For symmetric cryptography: use algorithms with 256-bit strength, such as SHA-512, SHA3-512, SHAKE256, KMAC256, HMAC-SHA-512, Chacha20-Poly1305, AES-256 (in various modes, preferably AEAD modes), Camellia-256 (ditto). Few people will commit to any prediction of security in 30 years, although Ecrypt does. NIST also have recommendations but they don't go as far as 2051. Using robust algorithms in their maximum strength is your best bet anyway. All of these are widely implemented algorithms.
For asymmetric cryptography: nobody knows. If quantum computers work the way we think they might work, they will completely break all the asymmetric cryptography that's in use today. (In contrast, for symmetric cryptography, the effect will be merely to halve the resistance for a given key size.) And if the physics does work, then it's reasonable to think that the technology will get there in less than 30 years. There is an effort to standardize post-quantum cryptography (PQC), but it's still at an exploratory stage, where some cryptographers propose methods and their colleagues try to break them, sometimes successfully, sometimes not. In the short term, PQC is more risky than well-established asymmetric cryptography based on factoring (RSA) or discrete logarithm (ECC).
The only way to keep a device secure for years, let alone decades, is to keep updating it. Make sure your system has cryptographic agility, i.e. the ability to change which cryptographic primitives it uses. For asymmetric cryptography, you can test agility today by supporting both finite-field methods (RSA, DH) and ECC. You can also start implementing PQC methods, but keep in mind that they're likely to evolve rapidly in the next few years. Implementing PQC methods now is a good idea, at least as testing-only features, because they have an impact on system design: they are not drop-in replacements for classic primitives. For example, many PQC signature schemes are stateful: you can't just generate a key once and keep signing an arbitrary large number of messages. PQC signatures and keys also tend to be much larger than classic ones.
The ability to upgrade is important not just for the ability to change cryptographic algorithms. It must also be possible to fix software bugs and to implement resistance to new attacks. Attacks only every get better, and attack techniques that are considered exotic today may become commonplace tomorrow. For example, fault injection attacks were for a long time only a concern on very high-security devices such as smart cards and certain military applications. Then came rowhammer, which showed that fault injection can be carried out on a PC, purely in software.
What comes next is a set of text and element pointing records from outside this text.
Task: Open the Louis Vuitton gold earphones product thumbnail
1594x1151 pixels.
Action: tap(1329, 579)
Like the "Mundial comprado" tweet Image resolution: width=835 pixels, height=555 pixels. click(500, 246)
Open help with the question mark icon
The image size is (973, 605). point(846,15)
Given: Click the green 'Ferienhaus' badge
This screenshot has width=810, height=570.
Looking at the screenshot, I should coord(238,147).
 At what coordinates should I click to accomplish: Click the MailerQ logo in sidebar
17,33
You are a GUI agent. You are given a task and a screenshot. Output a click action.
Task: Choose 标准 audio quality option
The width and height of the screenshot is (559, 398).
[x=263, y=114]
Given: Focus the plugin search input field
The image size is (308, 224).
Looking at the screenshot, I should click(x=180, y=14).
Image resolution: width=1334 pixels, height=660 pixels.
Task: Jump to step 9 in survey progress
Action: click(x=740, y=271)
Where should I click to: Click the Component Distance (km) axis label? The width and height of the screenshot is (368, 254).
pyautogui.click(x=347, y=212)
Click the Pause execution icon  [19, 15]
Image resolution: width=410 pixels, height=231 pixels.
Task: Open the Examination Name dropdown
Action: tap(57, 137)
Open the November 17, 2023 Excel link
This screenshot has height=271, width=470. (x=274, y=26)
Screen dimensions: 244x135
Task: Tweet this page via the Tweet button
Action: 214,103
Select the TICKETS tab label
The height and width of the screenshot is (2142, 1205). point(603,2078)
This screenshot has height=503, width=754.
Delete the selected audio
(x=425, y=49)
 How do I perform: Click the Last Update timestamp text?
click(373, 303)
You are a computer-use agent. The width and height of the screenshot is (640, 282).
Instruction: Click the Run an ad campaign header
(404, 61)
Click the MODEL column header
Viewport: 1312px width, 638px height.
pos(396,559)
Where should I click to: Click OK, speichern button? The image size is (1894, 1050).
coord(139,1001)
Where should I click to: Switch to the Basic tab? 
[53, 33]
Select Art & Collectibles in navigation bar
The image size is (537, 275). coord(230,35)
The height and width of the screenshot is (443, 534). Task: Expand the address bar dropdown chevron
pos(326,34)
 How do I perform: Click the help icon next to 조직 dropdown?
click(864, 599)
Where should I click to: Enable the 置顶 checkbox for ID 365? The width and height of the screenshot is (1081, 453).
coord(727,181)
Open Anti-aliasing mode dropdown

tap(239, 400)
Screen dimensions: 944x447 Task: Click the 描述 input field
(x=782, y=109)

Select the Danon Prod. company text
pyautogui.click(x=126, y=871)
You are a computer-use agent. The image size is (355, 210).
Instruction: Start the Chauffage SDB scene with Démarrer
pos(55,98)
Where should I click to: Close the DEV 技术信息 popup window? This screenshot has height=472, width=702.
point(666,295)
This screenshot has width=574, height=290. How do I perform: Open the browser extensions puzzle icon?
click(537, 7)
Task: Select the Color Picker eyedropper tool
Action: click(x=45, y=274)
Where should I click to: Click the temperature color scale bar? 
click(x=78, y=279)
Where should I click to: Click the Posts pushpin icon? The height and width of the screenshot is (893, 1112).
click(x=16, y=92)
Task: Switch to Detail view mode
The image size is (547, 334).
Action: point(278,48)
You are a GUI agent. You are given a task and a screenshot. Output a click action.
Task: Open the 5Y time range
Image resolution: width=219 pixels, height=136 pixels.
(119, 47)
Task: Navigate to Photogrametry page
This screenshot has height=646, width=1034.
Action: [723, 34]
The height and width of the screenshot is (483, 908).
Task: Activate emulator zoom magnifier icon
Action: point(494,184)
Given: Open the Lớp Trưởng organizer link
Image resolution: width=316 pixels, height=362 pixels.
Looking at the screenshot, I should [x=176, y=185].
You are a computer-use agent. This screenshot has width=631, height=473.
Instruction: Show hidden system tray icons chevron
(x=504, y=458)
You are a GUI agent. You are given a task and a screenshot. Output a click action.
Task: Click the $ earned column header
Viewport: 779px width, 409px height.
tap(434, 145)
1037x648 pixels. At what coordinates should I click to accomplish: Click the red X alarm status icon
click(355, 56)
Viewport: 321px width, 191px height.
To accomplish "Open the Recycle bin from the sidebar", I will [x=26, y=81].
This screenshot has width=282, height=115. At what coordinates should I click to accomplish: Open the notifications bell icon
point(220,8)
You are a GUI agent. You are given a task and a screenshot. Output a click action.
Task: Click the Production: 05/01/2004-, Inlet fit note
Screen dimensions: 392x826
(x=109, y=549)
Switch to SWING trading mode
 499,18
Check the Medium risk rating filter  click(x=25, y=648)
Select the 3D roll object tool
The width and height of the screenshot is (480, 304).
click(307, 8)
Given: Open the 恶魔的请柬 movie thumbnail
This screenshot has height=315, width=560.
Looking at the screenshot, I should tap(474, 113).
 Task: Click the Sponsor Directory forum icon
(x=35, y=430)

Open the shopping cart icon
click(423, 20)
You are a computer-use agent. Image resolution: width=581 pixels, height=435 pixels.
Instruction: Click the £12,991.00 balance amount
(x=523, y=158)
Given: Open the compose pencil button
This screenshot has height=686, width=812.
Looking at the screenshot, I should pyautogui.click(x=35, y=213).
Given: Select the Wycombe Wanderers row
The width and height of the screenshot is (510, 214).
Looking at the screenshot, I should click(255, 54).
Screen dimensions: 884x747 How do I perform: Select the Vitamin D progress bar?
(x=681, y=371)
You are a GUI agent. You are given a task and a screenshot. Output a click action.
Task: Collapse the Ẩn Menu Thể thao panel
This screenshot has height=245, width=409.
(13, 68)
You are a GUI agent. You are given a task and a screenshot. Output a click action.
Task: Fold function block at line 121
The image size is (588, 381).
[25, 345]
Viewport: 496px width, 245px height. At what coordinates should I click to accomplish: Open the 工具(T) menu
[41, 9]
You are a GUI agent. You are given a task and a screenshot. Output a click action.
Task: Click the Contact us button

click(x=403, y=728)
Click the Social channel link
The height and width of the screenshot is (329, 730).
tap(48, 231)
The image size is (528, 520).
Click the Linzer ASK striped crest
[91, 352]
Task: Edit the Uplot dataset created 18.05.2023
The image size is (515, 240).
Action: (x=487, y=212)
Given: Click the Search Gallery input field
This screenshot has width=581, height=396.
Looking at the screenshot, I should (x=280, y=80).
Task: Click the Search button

In 30 years, it's likely that the attack techniques will improve a lot, and no software made today will still be secure. Be updated or be pwned.
The software assurance level is pretty much irrelevant to the choice of cryptographic mechanism. It's relevant to the choice of implementation: a higher assurance level means an implementation with better design, more extensive testing, more countermeasures for side channel and fault injection attacks, etc. It's also relevant to where cryptography is used: a higher level tends to require more redundant controls (for example, you may need to have better resistance to hardware tampering, which requires additional encryption inside the device). But even at the most basic level of assurance, cryptography pretty much starts at “unbreakable assuming a perfect implementation”.